[DATA SHOWN]

######

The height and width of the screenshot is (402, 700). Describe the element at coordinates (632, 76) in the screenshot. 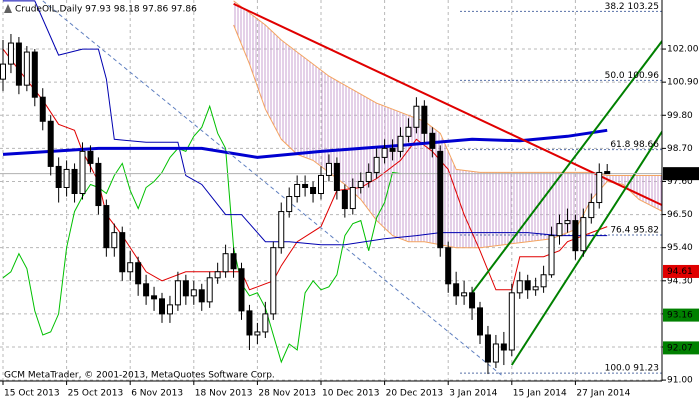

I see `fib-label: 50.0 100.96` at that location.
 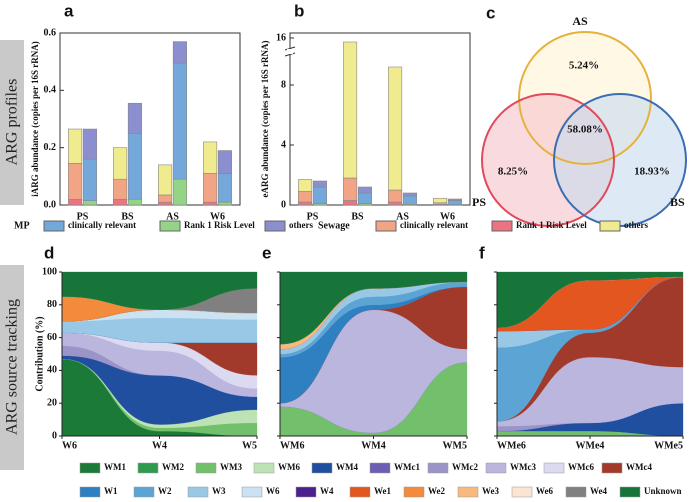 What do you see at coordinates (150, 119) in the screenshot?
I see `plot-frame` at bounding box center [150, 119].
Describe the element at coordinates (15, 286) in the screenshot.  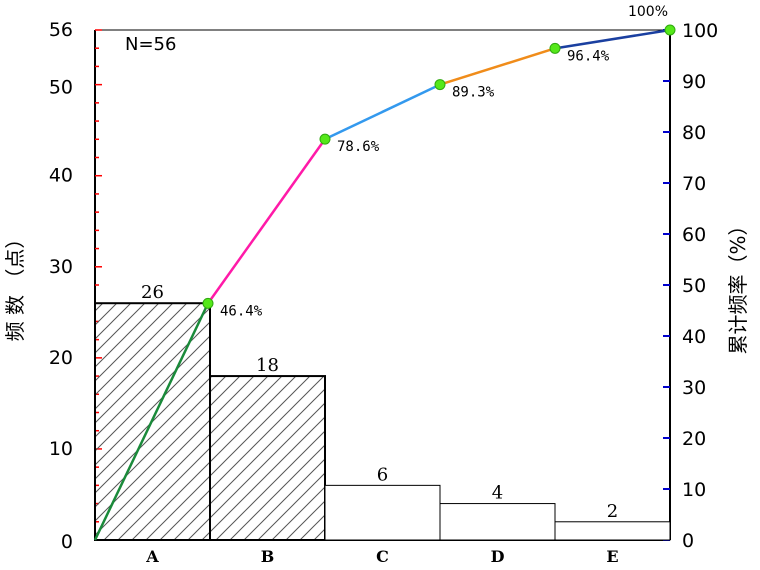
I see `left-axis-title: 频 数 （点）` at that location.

######

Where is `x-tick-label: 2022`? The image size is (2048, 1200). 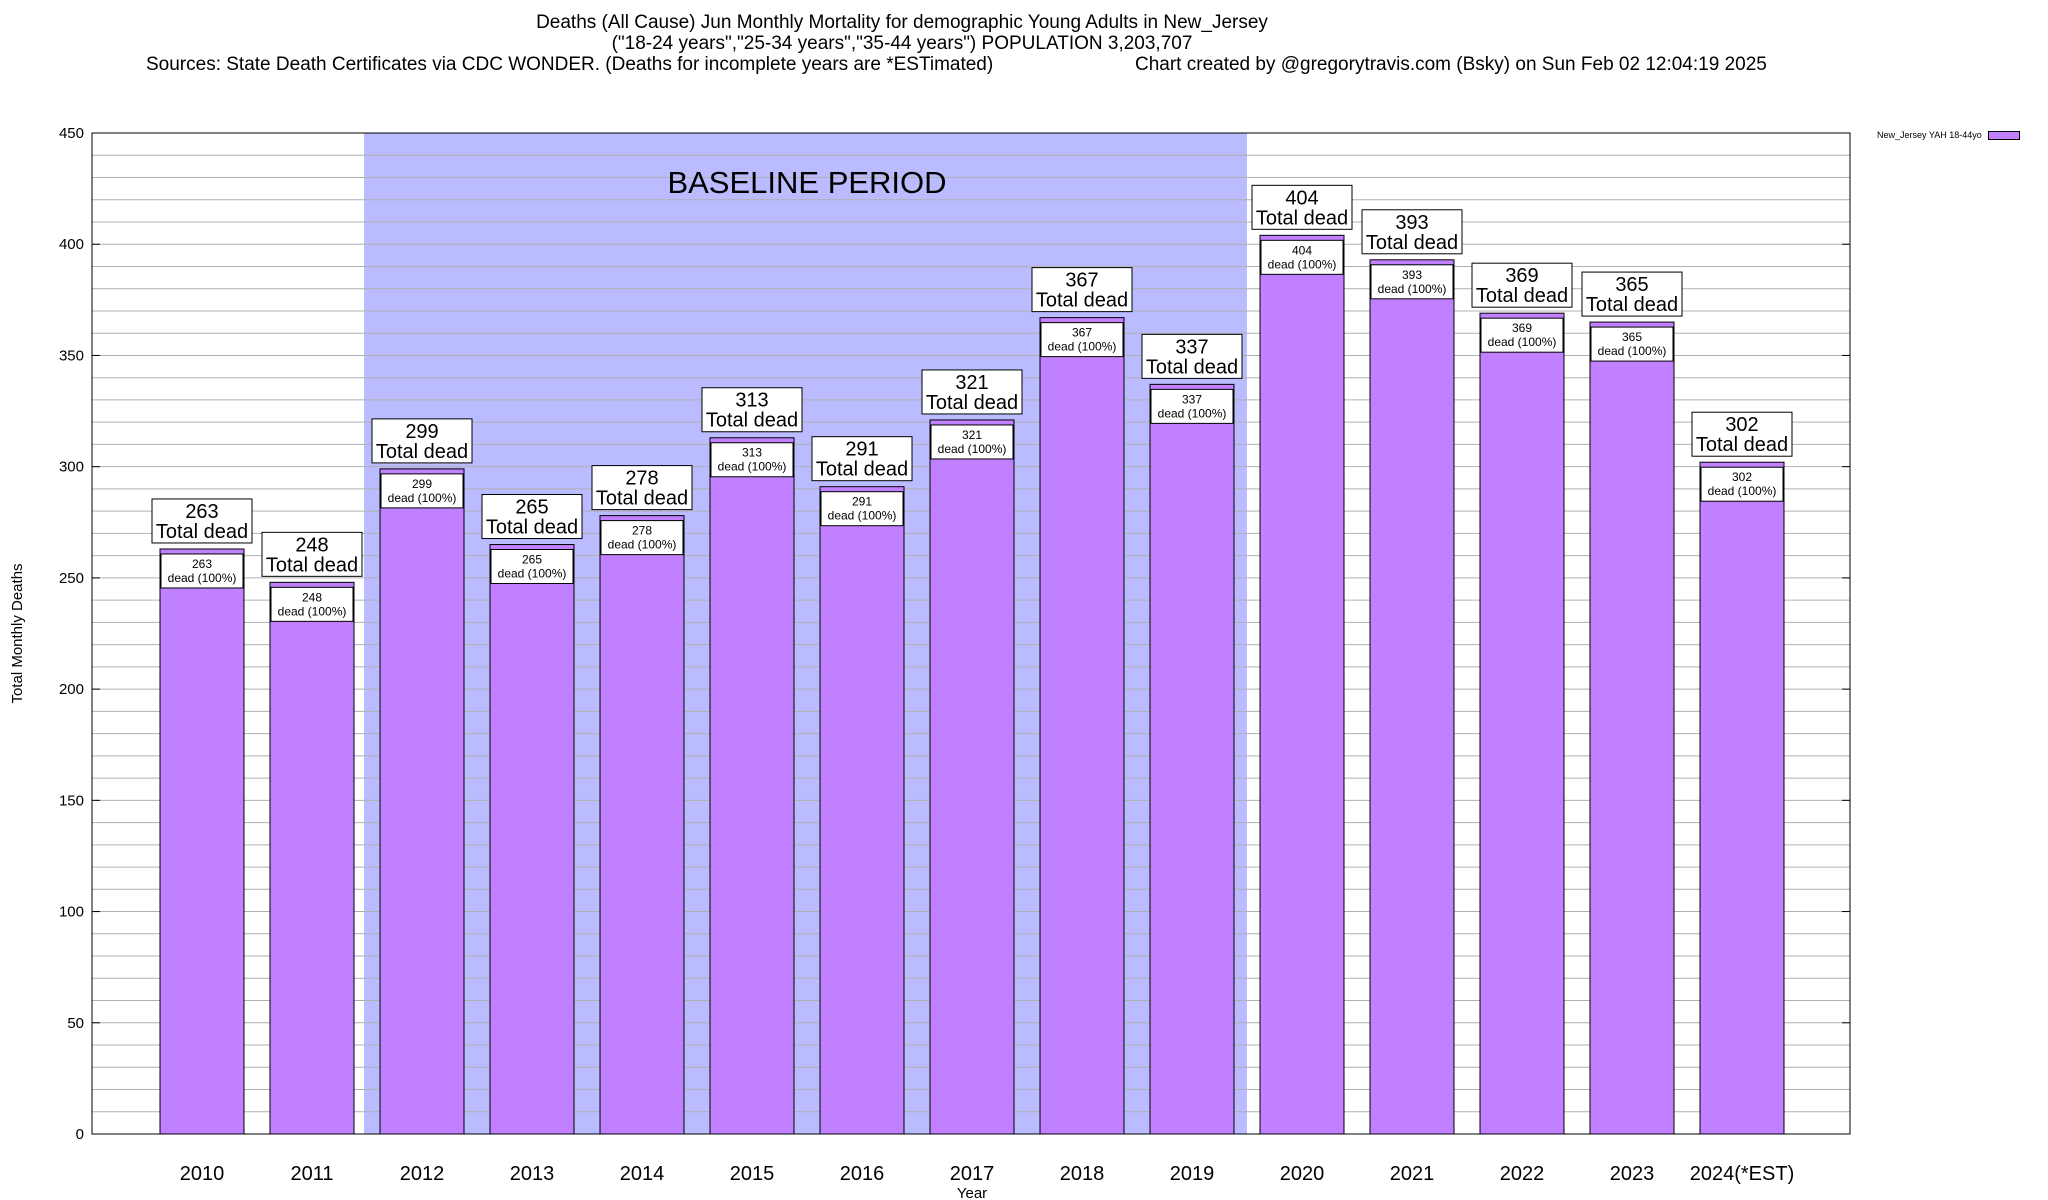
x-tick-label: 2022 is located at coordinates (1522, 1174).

######

[EXERCISE INSTRUCTIONS] Pull out the lines from the one containing "is (2048, 1200)." through the one containing "x-tick-label: 2022 is", both included, and give them word for word without the pictures.

[SOLUTION FOR THIS TASK]
Where is `x-tick-label: 2022`? The image size is (2048, 1200). 
x-tick-label: 2022 is located at coordinates (1522, 1174).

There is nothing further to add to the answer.